> [Selected extract]

◇ ◇ ◇

If the payer doesn’t receive the requested information, it prolongs the authorization process. This issue could result in postponement or cancellation of the procedure. Lisa Adkins, MSN, RN, CPNP, CRCR, director of patient authorization at Nemours/Alfred I. duPont Hospital for Children in Wilmington, DE, says, “Often, this results in the need for a peer-to-peer conversation and/or a letter of medical necessity. Both cause extra work for the provider and the office staff.”
Access staff at Nemours/duPont facilitate the peer-to-peer review between providers and the payer medical directors. “They notify our provider of the denial, obtain information around the reason for the denial, and assist providers in connecting with the medical director as required,” says Adkins.
At Arlington-based Texas Health Resources, access staff sometimes avoid the peer-to-peer review by finding out what payers are missing and getting it to them quickly. “About 25% of the time, we can avoid the peer-to-peer. But some payers are very particular, and no matter what info we give them, they still want it done,” says Lynn Arrington, CHAM, director of insurance verification.
Some doctors are resistant to taking time to do the peer-to-peer review. “We sometimes get pushback from doctors,” says Arrington. “We have seen denials where the doctor’s office didn’t do the peer-to-peer in time.” Physicians sometimes unfairly blame patient access for not obtaining the authorization. Insurance verifiers turn to the department’s physician liaison for much-needed assistance.
“It really does help us out,” says Arrington. “My staff can call the doctor’s office, but when it’s a higher-up person speaking directly to the doctor, it means a lot more.”

◇ ◇ ◇

> [Listed records]
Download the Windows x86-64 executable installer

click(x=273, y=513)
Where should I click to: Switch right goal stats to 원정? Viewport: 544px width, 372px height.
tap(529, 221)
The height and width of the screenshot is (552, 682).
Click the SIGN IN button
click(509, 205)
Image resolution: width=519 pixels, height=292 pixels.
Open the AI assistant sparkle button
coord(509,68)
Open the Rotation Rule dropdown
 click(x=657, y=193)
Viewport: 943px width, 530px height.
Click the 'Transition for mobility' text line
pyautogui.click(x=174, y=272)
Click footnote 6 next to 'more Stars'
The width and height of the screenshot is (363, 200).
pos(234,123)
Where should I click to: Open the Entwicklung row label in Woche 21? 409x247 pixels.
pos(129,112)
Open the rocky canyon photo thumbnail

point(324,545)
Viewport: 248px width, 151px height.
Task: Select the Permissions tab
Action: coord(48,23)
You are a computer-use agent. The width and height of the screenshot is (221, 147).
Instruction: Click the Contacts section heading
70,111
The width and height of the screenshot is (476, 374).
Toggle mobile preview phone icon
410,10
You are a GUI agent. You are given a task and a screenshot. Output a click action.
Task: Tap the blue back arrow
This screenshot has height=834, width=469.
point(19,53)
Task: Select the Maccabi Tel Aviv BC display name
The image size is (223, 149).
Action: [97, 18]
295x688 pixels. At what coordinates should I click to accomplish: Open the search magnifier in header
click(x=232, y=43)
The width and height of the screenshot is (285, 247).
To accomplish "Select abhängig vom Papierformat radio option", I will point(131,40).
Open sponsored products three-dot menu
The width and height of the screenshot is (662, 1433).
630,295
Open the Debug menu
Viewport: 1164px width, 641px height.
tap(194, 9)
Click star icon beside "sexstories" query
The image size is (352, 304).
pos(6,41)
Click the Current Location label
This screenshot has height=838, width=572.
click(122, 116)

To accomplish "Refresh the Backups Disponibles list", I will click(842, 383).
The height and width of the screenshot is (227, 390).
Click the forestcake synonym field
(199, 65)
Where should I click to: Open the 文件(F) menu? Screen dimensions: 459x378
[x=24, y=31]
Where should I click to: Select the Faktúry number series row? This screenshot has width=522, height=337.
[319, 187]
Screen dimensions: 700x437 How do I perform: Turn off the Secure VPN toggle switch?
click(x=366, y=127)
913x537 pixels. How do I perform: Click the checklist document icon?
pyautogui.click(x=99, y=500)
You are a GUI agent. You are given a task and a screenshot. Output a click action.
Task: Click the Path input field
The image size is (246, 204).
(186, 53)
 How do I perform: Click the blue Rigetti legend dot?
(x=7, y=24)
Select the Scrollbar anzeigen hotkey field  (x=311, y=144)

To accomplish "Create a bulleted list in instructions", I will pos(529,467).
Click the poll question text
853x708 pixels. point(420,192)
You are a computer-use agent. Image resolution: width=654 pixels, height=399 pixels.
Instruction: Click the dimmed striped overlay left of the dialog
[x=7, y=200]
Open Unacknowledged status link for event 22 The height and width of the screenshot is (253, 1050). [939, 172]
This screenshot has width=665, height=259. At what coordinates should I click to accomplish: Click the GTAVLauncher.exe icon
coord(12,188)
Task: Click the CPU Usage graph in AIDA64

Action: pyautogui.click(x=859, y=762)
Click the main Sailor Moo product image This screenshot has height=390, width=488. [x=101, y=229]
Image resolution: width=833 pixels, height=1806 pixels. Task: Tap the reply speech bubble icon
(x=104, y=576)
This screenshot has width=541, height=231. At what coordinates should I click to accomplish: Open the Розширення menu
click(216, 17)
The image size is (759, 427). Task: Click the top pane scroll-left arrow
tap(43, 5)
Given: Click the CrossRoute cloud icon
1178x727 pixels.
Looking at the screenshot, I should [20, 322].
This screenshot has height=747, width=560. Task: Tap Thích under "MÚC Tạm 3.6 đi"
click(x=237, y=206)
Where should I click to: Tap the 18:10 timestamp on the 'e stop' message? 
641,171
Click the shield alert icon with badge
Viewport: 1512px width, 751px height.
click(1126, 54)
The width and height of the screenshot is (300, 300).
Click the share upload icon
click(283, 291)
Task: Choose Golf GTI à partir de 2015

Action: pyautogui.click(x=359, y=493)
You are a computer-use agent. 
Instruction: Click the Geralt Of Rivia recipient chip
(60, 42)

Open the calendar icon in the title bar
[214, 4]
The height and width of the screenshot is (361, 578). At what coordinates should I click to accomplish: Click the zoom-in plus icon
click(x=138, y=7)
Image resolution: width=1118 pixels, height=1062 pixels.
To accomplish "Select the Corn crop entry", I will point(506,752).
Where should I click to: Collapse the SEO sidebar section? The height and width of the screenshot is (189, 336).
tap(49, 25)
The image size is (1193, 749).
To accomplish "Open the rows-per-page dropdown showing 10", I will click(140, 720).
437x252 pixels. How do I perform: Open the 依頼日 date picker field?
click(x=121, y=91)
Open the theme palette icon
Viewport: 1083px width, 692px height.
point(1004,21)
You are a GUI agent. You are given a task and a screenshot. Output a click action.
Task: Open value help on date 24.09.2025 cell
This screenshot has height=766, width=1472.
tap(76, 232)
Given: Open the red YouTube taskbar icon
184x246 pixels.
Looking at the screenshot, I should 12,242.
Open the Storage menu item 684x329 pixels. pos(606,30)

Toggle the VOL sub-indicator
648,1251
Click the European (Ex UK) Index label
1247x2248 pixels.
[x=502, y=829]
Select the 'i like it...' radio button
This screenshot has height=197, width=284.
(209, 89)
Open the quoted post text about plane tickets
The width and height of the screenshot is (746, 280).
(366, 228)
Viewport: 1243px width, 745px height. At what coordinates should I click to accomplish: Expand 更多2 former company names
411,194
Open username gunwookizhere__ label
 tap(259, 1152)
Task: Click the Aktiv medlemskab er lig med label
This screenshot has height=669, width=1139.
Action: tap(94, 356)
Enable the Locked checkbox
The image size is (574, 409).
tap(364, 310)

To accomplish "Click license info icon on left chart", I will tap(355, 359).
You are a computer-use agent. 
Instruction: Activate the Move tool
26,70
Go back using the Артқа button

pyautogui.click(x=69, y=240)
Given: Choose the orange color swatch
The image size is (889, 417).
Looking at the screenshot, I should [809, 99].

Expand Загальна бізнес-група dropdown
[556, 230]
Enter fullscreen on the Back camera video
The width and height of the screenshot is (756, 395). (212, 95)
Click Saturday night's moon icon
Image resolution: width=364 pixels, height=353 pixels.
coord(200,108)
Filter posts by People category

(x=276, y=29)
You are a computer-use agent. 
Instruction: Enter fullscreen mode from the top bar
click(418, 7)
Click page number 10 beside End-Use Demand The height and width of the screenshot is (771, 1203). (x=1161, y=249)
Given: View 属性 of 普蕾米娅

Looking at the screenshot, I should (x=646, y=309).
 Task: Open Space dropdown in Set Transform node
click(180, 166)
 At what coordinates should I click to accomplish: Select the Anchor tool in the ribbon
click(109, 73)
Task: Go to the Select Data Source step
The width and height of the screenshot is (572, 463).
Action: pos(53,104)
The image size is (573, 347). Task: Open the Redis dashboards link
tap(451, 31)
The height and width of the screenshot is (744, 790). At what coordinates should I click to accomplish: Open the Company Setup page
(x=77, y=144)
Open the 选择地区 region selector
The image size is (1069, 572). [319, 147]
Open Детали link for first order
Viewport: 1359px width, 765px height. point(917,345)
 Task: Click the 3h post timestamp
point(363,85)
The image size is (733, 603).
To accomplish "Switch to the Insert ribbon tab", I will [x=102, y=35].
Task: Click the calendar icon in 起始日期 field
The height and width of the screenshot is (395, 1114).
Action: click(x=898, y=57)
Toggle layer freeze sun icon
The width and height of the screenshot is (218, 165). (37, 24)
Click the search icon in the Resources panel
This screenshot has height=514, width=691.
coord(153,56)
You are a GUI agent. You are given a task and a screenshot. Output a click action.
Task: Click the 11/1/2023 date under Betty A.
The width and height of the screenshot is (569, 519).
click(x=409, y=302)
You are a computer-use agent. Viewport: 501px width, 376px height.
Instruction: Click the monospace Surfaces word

◇ ◇ ◇

> [Task prompt] Copy word for word the part of the passage about peer-to-peer reviews from "At Arlington-based Texas" up to and including "for much-needed assistance.". The records have no connection to the passage about peer-to-peer reviews.

> [Answer below]
At Arlington-based Texas Health Resources, access staff sometimes avoid the peer-to-peer review by finding out what payers are missing and getting it to them quickly. “About 25% of the time, we can avoid the peer-to-peer. But some payers are very particular, and no matter what info we give them, they still want it done,” says Lynn Arrington, CHAM, director of insurance verification.
Some doctors are resistant to taking time to do the peer-to-peer review. “We sometimes get pushback from doctors,” says Arrington. “We have seen denials where the doctor’s office didn’t do the peer-to-peer in time.” Physicians sometimes unfairly blame patient access for not obtaining the authorization. Insurance verifiers turn to the department’s physician liaison for much-needed assistance.